-- PAGE EXTRACT --
Luther and Liberation

by Frederick Herzog

Dr. Herzog was professor of systematic theology at Duke University Divinity School, Durham, North Carolina, at the time this article was written.

This article appeared in the Christian Century October 29, 1980, pp. 1035-1038. Copyright by The Christian Century Foundation; used by permission. Current articles and subscription information can be found at www.christiancentury.org. This material was prepared for Religion Online by Ted and Winnie Brock.


SUMMARY

Luther struggled to bring all of life under the rule of God. There is no lesser task for us. Our drive for world peace needs grounding in a deep spiritual commitment similar to that of the Reformation. Money needs to be dethroned as god and brought under control for just uses in peace.


The 500th anniversary of Martin Luther’s birth -- November 10, 1483 -- is still three years off; yet it is not too soon to begin pondering and reconsidering Luther in anticipation of that half-millennium celebration.

-- EXERCISE DETAILS --
In the article on Luther and liberation, what date is given for Martin Luther's birth?

-- PROVIDED DATA --
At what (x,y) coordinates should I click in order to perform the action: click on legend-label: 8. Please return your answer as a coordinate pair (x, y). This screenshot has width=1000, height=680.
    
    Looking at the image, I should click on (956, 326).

-- RESULT BELOW --
November 10, 1483